Adam Thielen ($6,200): His return has been… less than ideal. He’s totaled seven targets in the two games combined while catching just three of them for 27 scoreless yards. Did the week off give him the rest to fully get over his hamstring woes? The Vikings will need him in this game. The Saints have allowed the fifth-most fantasy points to wide receivers this year, and the volume certainly doesn’t hurt. They’ve faced 344 wide receiver targets, which also ranks as the fifth-most. Through all 16 games, the Saints allowed exactly 16 top-24 wide receiver performances against them, with another six wide receivers finishing as top-36 options. So, in the grand scope of things, they’re not opposed to allowing two fantasy relevant receivers in a game. In the Week 8 matchup last year, Thielen was able to haul in all seven of his targets for 103 yards and a touchdown. The difference? He’s not playing in the slot nearly as much and will likely match-up with Janoris Jenkins for much of the game. The Saints acquired him after the Giants cut him in Week 15. On the year, he’s allowed just a 55.6 percent catch-rate and a touchdown every 20.3 targets while intercepting five passes. He was the lone bright spot in the Giants secondary, and though he’s not a shutdown cornerback anymore, he is above average. Thielen is not someone you’re going to even consider in cash games given how little he’s produced since returning to the lineup, especially with his price. But he is a wide receiver we’ve seen dominate this Dennis Allen defense in the past, and we can’t forget the Saints defense allowed three different 49ers wide receivers finish as top-24 options just three weeks ago. Thielen remains in the tournament player pool.
Michael Thomas ($9,300): You play Thomas and you don’t think twice about it. Is that enough in this spot? You may be laughing but I’m serious. You have the best fantasy receiver in football about to go against what was one of the weakest cornerback units in the league. You know, the one that’s allowed four different receivers to tally 10-plus receptions, and seven receivers to finish with 106-plus yards. And don’t think that because Thomas is the go-to option that they can simply take him away. Don’t you think other teams would’ve done that? Or how about two weeks ago when the Vikings played the Packers? Everyone knows Davante Adams is the go-to option, right? Well, he caught 13-of-16 targets for 116 yards. Thomas is a lock in cash lineups and you’d better have him in tournaments as well.

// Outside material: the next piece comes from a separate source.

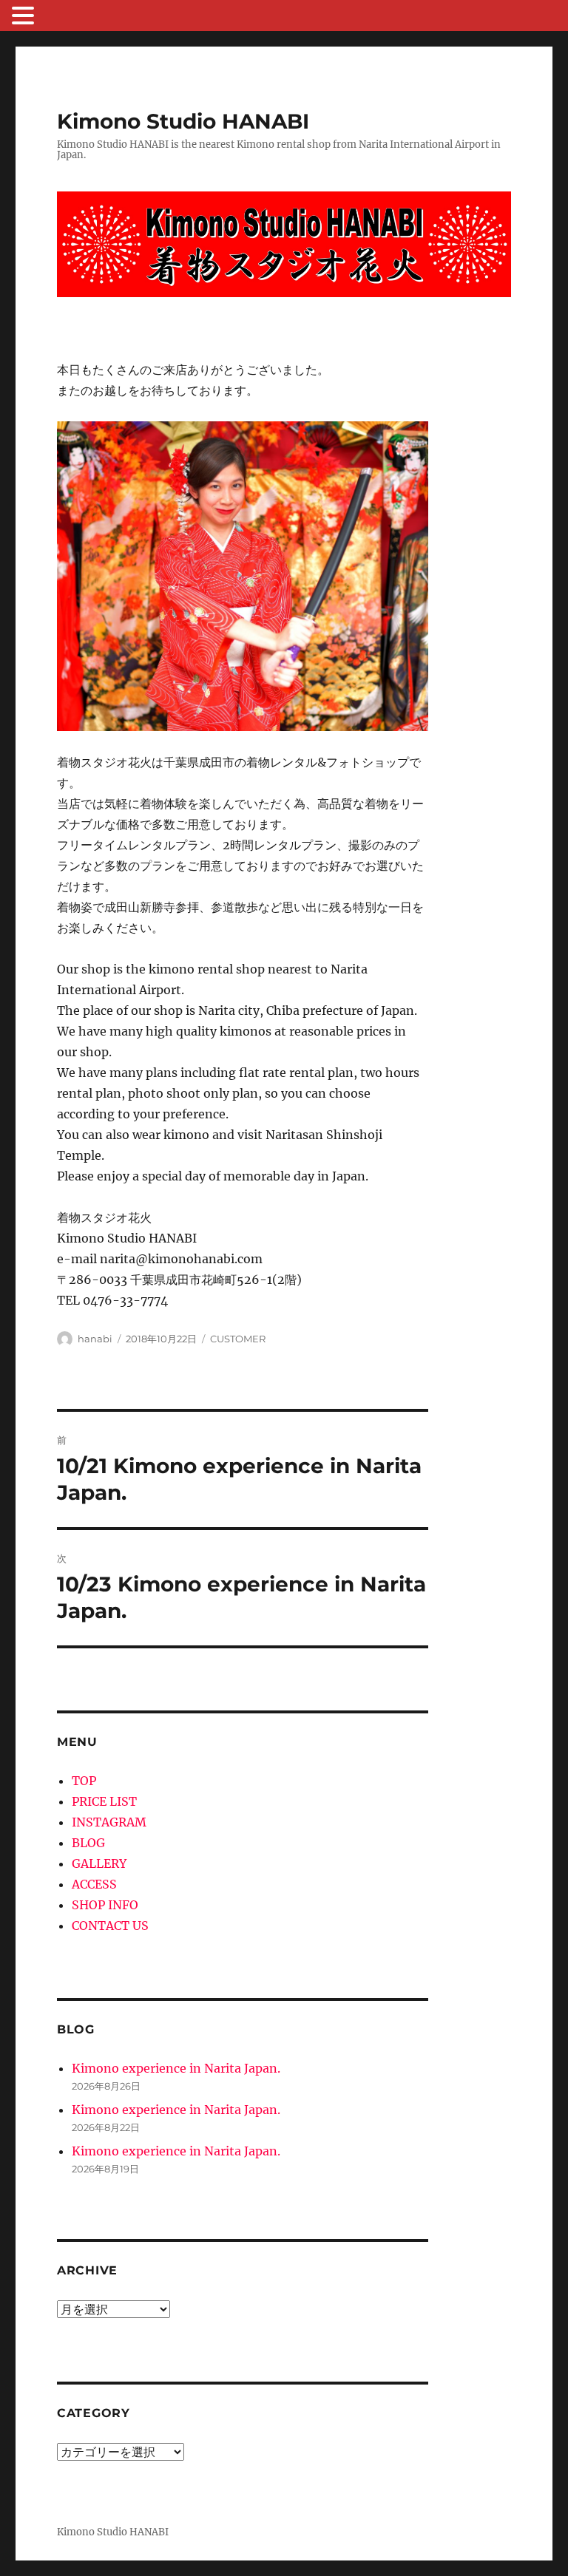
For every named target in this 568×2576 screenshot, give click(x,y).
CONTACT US (110, 1925)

Ted Ginn ($3,600): He’s a fading veteran who despite Brees’ dominance, hasn’t finished with double-digit PPR points since way back in Week 5. He’s seen just one or two targets in four of the last five games and hasn’t topped 50 yards since Week 1. He’s obviously not safe enough for cash games and he doesn’t present the upside necessary for tournaments, either. Can he catch one ball that goes for a 50-yard touchdown? Sure, but we can say that about anyone on the slate. He’s played just 62-of-206 snaps the last three games. There are far better options out there.

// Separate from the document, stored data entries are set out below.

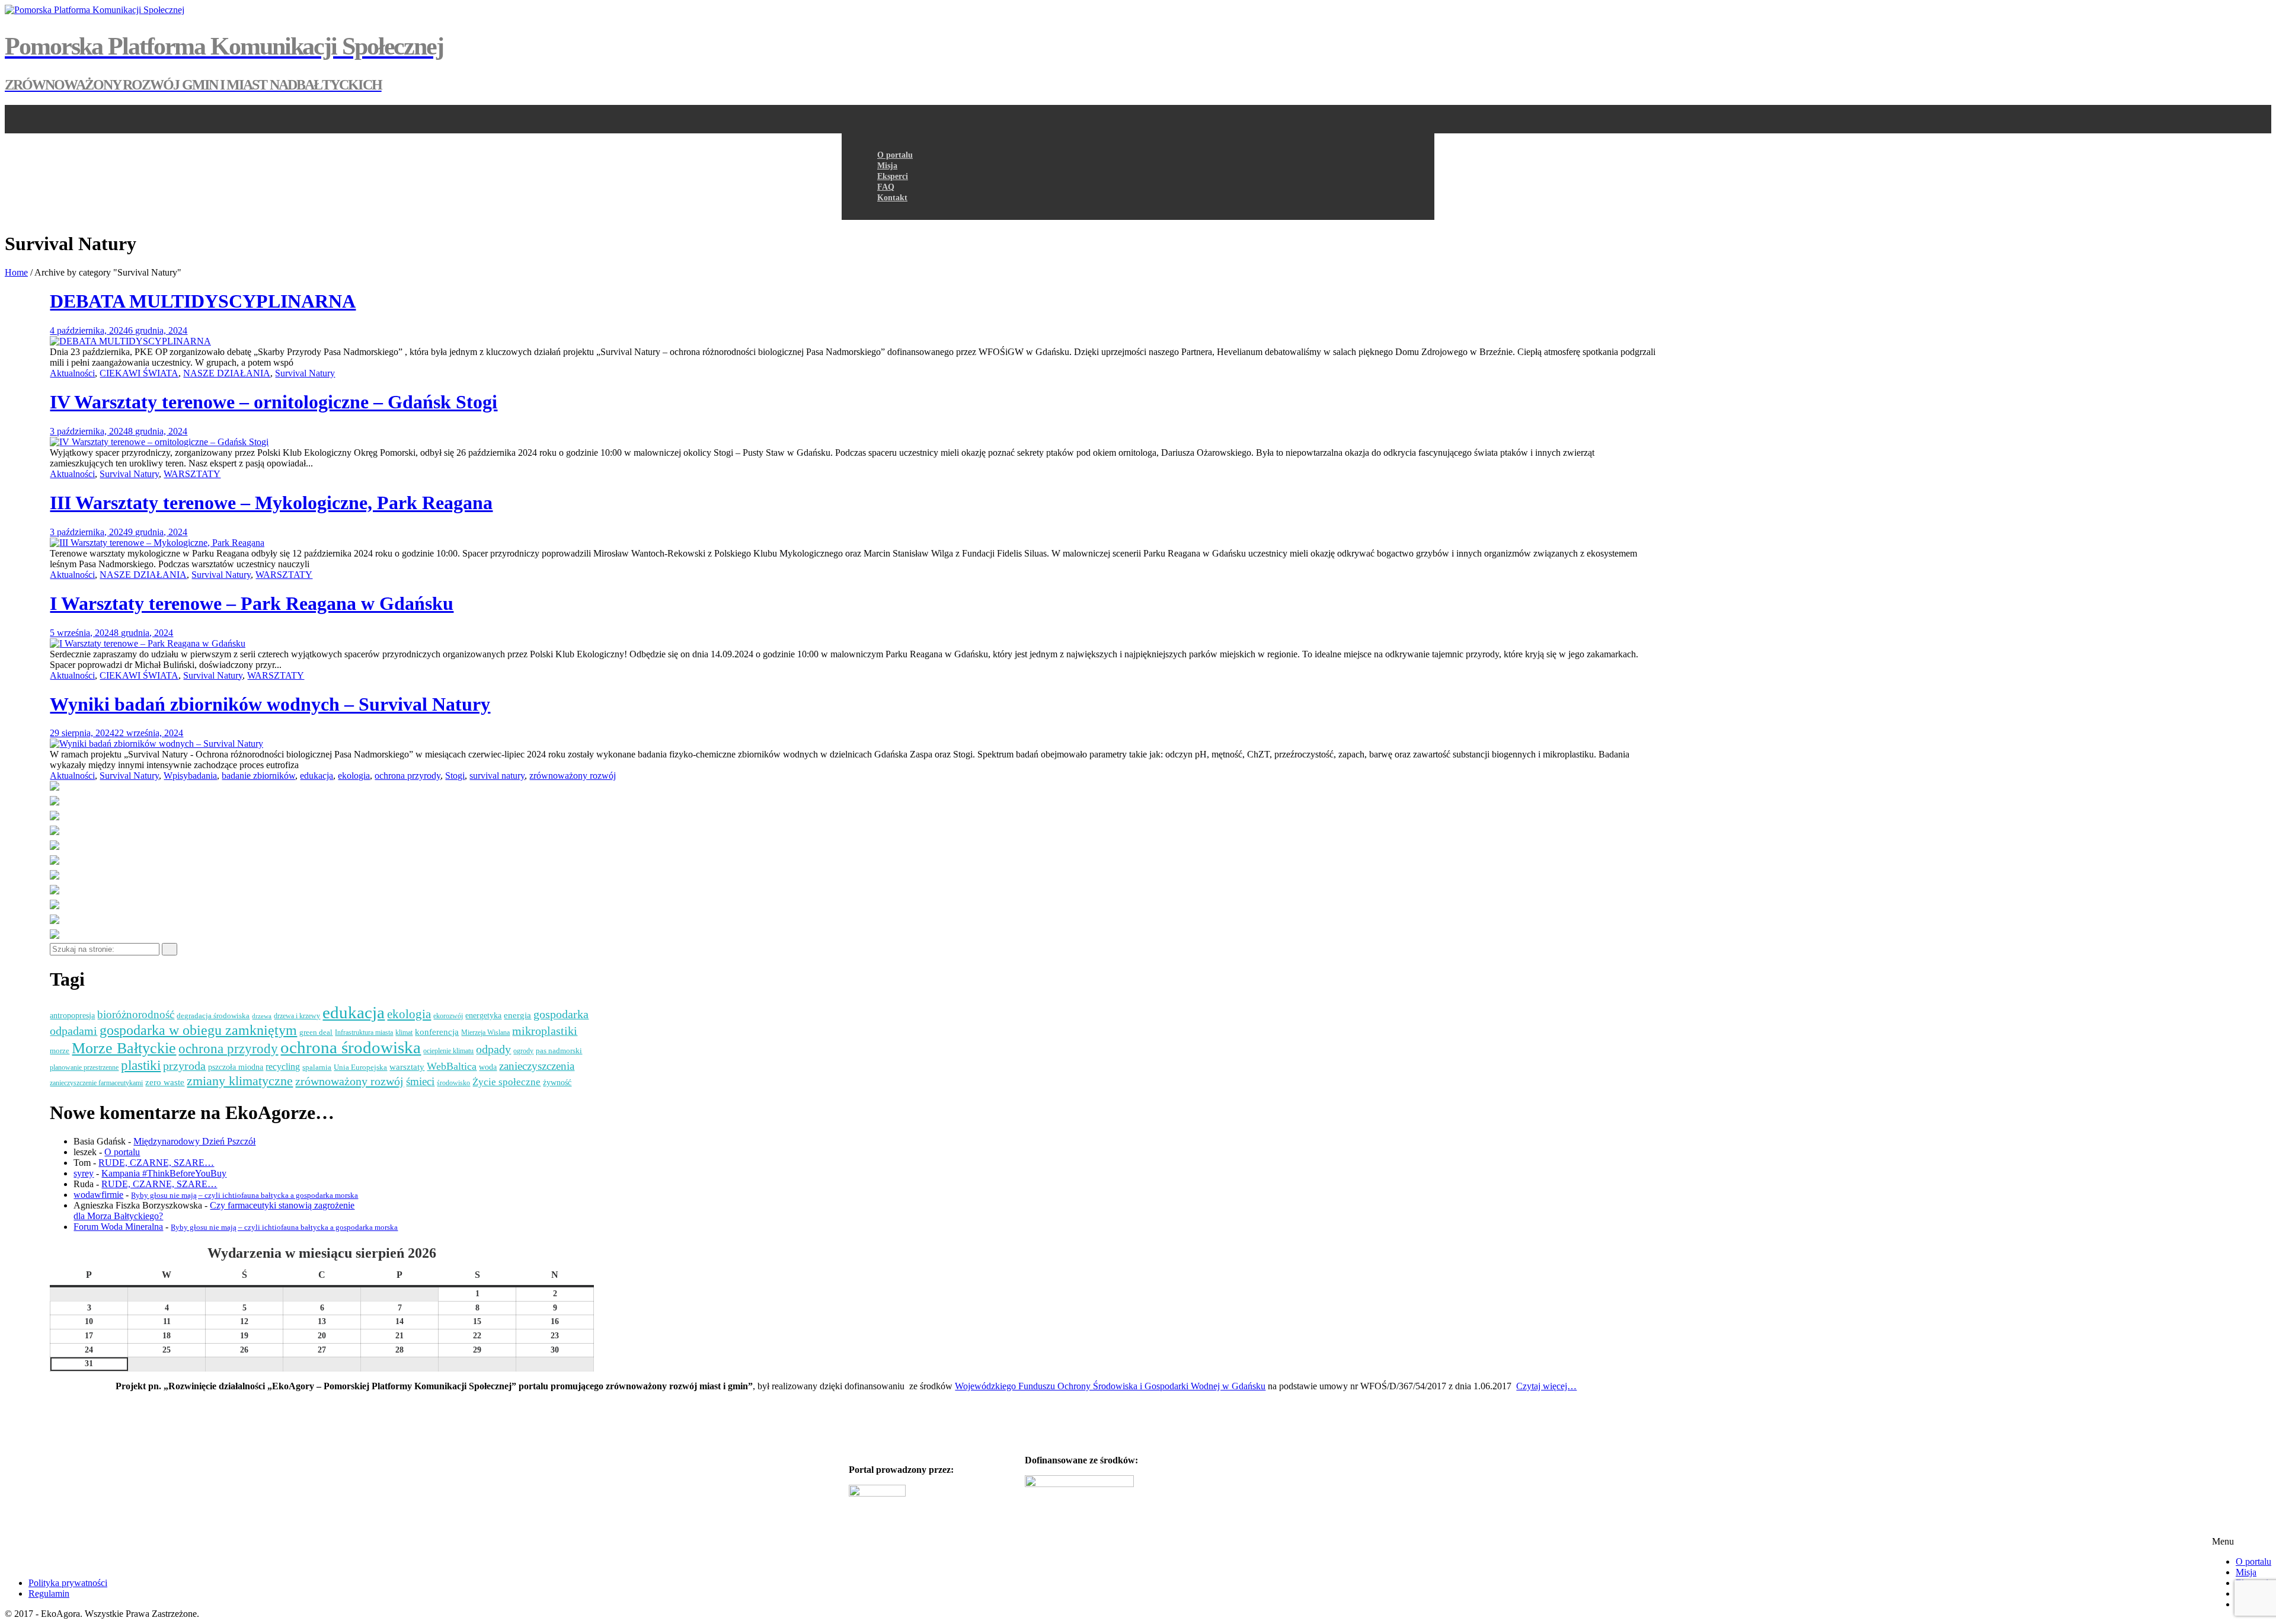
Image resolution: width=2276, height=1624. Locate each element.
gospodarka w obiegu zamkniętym (198, 1030)
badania (202, 776)
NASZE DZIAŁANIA (226, 373)
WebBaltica (452, 1066)
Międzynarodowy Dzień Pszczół (194, 1141)
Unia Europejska (360, 1067)
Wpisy (176, 776)
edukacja (316, 776)
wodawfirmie (98, 1195)
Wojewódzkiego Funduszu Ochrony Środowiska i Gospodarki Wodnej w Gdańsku (1110, 1386)
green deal (316, 1032)
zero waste (164, 1082)
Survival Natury (305, 373)
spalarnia (316, 1067)
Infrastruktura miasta (364, 1033)
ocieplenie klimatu (448, 1051)
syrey (83, 1173)
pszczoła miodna (235, 1067)
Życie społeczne (506, 1082)
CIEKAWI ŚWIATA (139, 373)
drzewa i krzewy (297, 1016)
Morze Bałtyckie (124, 1048)
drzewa (261, 1016)
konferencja (437, 1032)
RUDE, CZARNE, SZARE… (156, 1163)
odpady (493, 1049)
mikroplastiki (544, 1030)
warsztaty (406, 1067)
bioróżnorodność (135, 1014)
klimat (404, 1033)
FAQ (885, 187)
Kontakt (892, 197)
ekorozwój (448, 1016)
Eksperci (892, 176)
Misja (2246, 1572)
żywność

Tre’Quan Smith ($4,000): Not many have realized it, but Smith has now scored a touchdown in four of the last six games. Does it mean you can start him confidently? Absolutely not, as he’s caught just one or two balls in five of those games. The good news is that he’s coming off a season-high five targets in Week 17 where he caught all of them for 56 yards and a touchdown. He’s playing most of the snaps while the Saints rotate Ted Ginn with Deonte Harris and Krishawn Hogan. The issue with Smith’s projection here is that he’s got the toughest matchup among the Saints receivers, as the slot is where the Vikings have had the best play. Mackensie Alexander has allowed 41-of-60 passing, though the receptions have gone for an average of just 9.5 yards. That amounts to just 6.5 yards per target, which is far from ideal for a wide receiver who doesn’t get much volume. To be fair, he does play in the slot about 50-55 percent of the time, so he won’t always see Alexander in coverage, but it’s enough to make him strictly a tournament play who you’re looking for a touchdown(s) with.
Kyle Rudolph ($3,500) and Irv Smith Jr. ($2,700): As expected with Thielen back in the lineup, Rudolph has gone back to being essentially non-existent in the offense. It doesn’t help that he’s splitting targets with Smith, either. Some may scoff at that but take a look at their totals on the year. It was surprising to me.
Did you think it was that similar? I look at these players every week and it surprised me when putting them next to each other. Keep in mind that’s with Smith seeing just six targets over the first five games. This isn’t me saying Smith is a great play, but rather that you need to consider him if you want to attack a Vikings tight end. There have been nine tight ends who’ve tallied 41-plus yards against the Saints, which is a good sign for a fantasy floor, but they haven’t allowed much of a ceiling, as the 67 yards and one touchdown by George Kittle was the biggest performance they’ve allowed this year. Because of that, they’ve allowed the 10th-fewest points to the position, including just 1.67 PPR points per target. If you’re playing Rudolph, it’s because you’re looking for a touchdown in what’s projected to be the highest-scoring game. He’s edged out Smith in red zone targets 11-10, though that’s obviously not a big gap. They’re both hail-mary plays, so taking the discount with Smith makes sense.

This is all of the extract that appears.